European stock futures fell early on Monday as investor optimism over a pause in U.S.-Iran hostilities faded following a new incident at sea. Futures tracking the STOXX 600 slipped nearly 1.5% by 0645 GMT, while contracts tied to Germany's DAX and France's CAC 40 were down about 1.5% and 1.3%, respectively.
The renewed market weakness followed reports that U.S. forces seized an Iranian cargo ship that attempted to run a blockade, and Tehran subsequently vowed to retaliate. The episode came as a U.S.-Iran ceasefire that has helped calm markets is due to expire on Tuesday, and officials on both sides signaled a lack of momentum toward fresh diplomacy.
According to Iran's state news agency, the country rejected new peace talks with the United States just hours after President Donald Trump said he would send envoys to Pakistan and warned of additional strikes if Iran did not accept his conditions. Those exchanges undercut the cautious optimism that had supported markets late last week.
Friday's sentiment boost, when the STOXX 600 rallied more than 1% and closed out a fourth consecutive weekly gain after Iran declared the Strait of Hormuz open, has since been reversed. The strait remains a focus for traders because it serves as a conduit for one-fifth of global energy shipments, and any threat to traffic there can quickly lift crude prices and pressure energy-importing economies.
Despite the reimposition of a closure on the strategic waterway, shipping data from Kpler showed that more than 20 vessels carrying oil, metals, gas and fertilizer transited the strait on Saturday - the busiest traffic day since March 1. That activity points to some degree of operational flow, but market participants remain sensitive to signs that the temporary calm could break down.
Higher oil prices continue to exert a drag on European economies that rely heavily on energy imports, keeping investors cautious.
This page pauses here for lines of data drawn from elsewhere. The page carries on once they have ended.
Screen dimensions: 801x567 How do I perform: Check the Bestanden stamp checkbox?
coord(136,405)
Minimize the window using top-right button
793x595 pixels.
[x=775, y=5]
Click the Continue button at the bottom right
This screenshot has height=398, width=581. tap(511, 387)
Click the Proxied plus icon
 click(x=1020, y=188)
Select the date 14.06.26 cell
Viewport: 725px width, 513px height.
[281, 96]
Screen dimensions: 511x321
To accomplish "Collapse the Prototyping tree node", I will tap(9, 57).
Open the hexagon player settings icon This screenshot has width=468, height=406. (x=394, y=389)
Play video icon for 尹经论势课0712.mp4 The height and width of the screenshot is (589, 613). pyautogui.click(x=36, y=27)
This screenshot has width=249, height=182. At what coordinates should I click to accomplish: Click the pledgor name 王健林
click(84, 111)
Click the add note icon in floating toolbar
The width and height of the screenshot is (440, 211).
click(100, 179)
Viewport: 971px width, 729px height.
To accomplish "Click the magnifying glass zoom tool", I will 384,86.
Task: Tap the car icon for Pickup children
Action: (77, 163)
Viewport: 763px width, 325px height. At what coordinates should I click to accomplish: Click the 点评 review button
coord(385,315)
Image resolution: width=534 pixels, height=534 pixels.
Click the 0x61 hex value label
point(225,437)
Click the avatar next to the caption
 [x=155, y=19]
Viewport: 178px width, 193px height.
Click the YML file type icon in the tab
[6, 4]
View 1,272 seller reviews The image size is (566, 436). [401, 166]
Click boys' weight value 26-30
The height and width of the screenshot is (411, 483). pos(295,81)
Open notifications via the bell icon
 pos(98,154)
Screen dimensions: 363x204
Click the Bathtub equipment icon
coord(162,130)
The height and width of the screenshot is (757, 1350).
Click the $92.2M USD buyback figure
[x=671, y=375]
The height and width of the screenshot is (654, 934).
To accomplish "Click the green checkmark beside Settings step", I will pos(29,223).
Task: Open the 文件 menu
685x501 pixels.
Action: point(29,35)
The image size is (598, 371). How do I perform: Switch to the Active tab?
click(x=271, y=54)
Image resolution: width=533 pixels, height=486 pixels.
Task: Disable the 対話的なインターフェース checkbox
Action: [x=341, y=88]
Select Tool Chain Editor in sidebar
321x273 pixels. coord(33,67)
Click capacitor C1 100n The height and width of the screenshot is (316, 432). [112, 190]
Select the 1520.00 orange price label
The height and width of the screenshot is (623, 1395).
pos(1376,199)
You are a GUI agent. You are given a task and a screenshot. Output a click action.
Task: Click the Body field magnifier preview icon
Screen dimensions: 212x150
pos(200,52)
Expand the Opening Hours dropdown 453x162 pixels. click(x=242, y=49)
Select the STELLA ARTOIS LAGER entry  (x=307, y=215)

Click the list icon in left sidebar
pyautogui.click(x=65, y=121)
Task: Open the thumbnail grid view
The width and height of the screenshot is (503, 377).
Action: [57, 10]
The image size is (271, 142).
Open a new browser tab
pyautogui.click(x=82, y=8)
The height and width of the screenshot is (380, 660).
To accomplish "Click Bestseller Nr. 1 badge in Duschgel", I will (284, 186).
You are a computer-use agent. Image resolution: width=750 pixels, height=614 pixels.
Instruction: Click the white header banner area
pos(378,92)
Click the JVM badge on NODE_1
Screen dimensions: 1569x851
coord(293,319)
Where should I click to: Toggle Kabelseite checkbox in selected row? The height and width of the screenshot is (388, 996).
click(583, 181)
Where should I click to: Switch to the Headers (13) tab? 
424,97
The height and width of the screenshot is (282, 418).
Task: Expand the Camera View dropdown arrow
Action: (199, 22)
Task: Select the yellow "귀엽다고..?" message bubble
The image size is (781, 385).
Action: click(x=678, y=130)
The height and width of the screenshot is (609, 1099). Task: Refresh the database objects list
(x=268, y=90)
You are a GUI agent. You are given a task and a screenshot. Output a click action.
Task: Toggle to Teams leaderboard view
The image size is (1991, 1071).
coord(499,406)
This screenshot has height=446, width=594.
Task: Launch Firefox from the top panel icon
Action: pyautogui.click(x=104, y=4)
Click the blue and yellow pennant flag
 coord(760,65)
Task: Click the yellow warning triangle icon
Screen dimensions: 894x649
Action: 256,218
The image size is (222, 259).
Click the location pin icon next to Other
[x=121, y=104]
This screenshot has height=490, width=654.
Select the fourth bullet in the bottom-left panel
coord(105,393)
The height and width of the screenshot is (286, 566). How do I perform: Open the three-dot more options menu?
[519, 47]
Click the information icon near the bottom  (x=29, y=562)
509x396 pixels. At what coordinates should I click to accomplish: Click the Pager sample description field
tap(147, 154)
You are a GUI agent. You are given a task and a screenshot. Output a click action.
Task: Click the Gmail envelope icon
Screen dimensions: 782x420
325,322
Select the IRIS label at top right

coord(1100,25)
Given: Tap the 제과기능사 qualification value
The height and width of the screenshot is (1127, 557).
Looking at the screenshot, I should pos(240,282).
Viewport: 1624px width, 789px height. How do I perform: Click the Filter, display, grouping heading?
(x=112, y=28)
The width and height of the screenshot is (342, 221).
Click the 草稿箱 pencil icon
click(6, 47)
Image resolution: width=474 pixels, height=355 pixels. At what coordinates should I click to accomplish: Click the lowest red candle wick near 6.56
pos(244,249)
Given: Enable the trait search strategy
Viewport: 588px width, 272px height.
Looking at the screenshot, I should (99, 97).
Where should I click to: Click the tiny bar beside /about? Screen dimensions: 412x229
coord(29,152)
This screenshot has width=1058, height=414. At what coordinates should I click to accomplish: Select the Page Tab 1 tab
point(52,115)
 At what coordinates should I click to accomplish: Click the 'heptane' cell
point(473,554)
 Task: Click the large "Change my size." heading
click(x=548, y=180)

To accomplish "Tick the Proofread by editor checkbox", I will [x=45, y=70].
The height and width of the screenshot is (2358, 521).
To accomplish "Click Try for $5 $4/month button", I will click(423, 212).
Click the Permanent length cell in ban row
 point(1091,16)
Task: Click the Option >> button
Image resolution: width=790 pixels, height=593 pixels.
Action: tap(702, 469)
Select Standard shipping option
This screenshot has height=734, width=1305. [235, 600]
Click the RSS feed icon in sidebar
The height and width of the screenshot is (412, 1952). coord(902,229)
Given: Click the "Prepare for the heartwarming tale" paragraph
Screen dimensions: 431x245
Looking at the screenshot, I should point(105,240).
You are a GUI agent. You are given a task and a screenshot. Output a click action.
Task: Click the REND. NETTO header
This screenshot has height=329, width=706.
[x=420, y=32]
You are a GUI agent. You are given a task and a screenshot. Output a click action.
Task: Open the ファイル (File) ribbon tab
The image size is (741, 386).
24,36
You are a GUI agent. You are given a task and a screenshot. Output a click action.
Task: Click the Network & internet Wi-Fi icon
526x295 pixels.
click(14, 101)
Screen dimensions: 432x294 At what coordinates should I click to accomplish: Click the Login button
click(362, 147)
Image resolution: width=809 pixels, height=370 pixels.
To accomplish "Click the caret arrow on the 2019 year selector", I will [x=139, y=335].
The report noted that oil majors are poised to benefit and could register strong gains amid the crude price surge, while travel and industrial companies may be vulnerable to sharper declines due to the higher cost base.
Market implications
- Equity futures across Europe opened lower as geopolitical risk rose.
- Energy price spikes are a central channel through which the conflict affects European markets.
- Transport-intensive sectors such as travel and industrials face heightened downside pressure.